Supplement to the Classical Algebra text

Chapter 0: Logic and Proofs

0.3 METHODS OF PROOF

Mathematicians use a variety of terms to label their results. We shall use the terms Theorem, Proposition, and Lemma in decreasing order of importance. These are all usually general statements that apply to a large number of cases; they will often be of the form forall

x P(x) => Q(x). A Theorem will be a major landmark in the mathematical theory, a Proposition a lesser result, while a Lemma will usually be a result that is needed to prove a Theorem or Proposition, but is not very interesting on its own. A Corollary is a result that follows almost immediately from a Theorem.
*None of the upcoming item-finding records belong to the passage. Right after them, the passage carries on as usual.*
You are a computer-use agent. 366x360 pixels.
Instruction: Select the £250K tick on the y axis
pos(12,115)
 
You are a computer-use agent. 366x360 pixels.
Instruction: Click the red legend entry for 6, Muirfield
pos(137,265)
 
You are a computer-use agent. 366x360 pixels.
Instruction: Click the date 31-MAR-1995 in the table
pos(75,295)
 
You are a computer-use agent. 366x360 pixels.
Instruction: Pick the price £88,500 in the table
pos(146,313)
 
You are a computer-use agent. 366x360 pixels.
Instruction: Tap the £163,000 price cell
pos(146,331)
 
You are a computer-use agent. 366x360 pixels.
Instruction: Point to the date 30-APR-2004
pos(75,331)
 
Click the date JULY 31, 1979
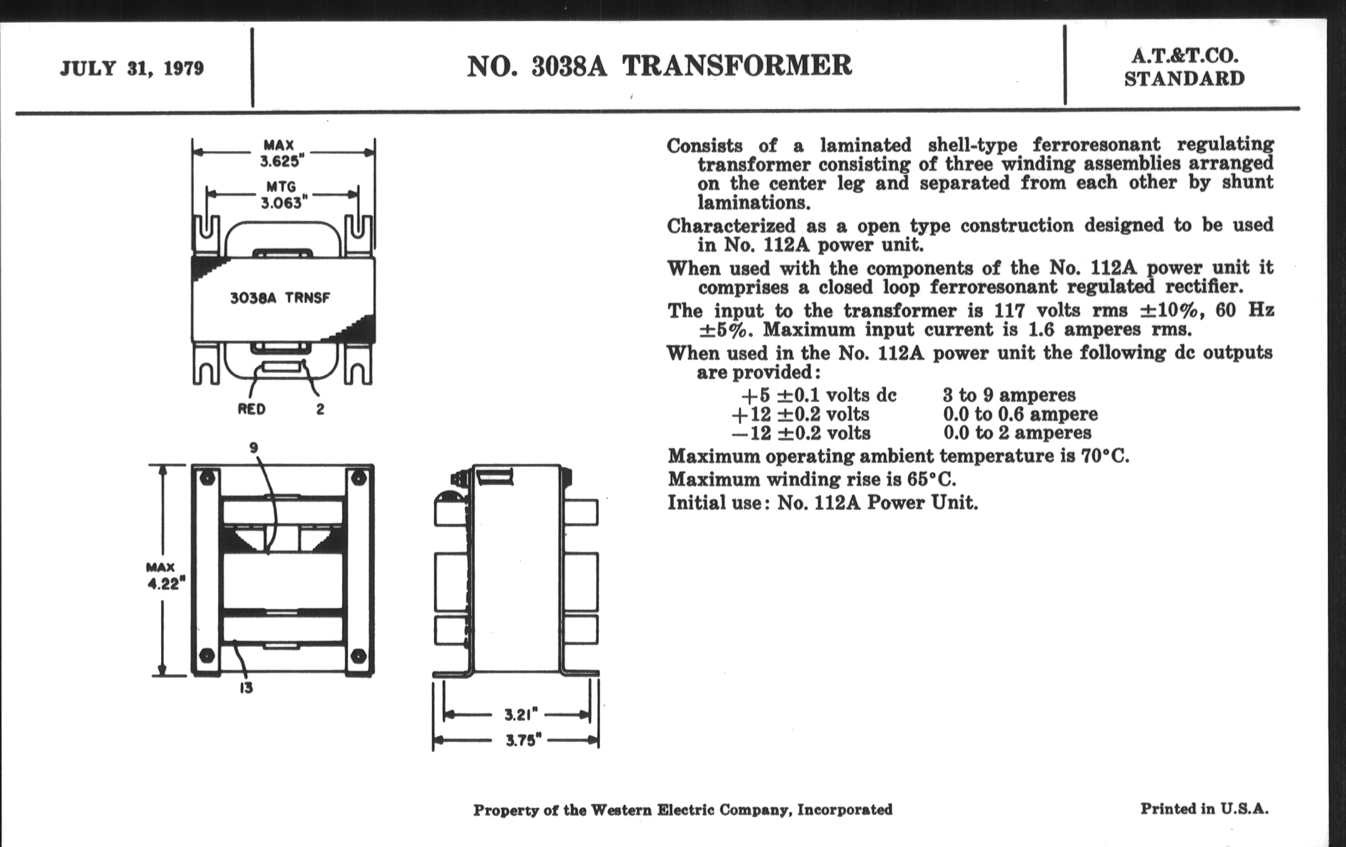(x=132, y=69)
An Example is not usually a general result, but often a particular case of a Theorem or Proposition. An Algorithm is an explicit procedure for solving a problem in a finite number of steps.

There are many methods for proving Theorems, Propositions, and Lemmas, but there is no procedure that will apply to all proofs. It is extremely difficult to get a computer to write a good proof. Proof writing is an art that requires much practice. There is a delicate balance between writing down too many details, and leaving out logical steps that cannot easily be filled by the reader. However there are some standard strategies for attacking proofs, and we now introduce the most important of these. These methods of proof are not only important in mathematics, but also in computer science where, for example, they are used in software specification for verifying programs.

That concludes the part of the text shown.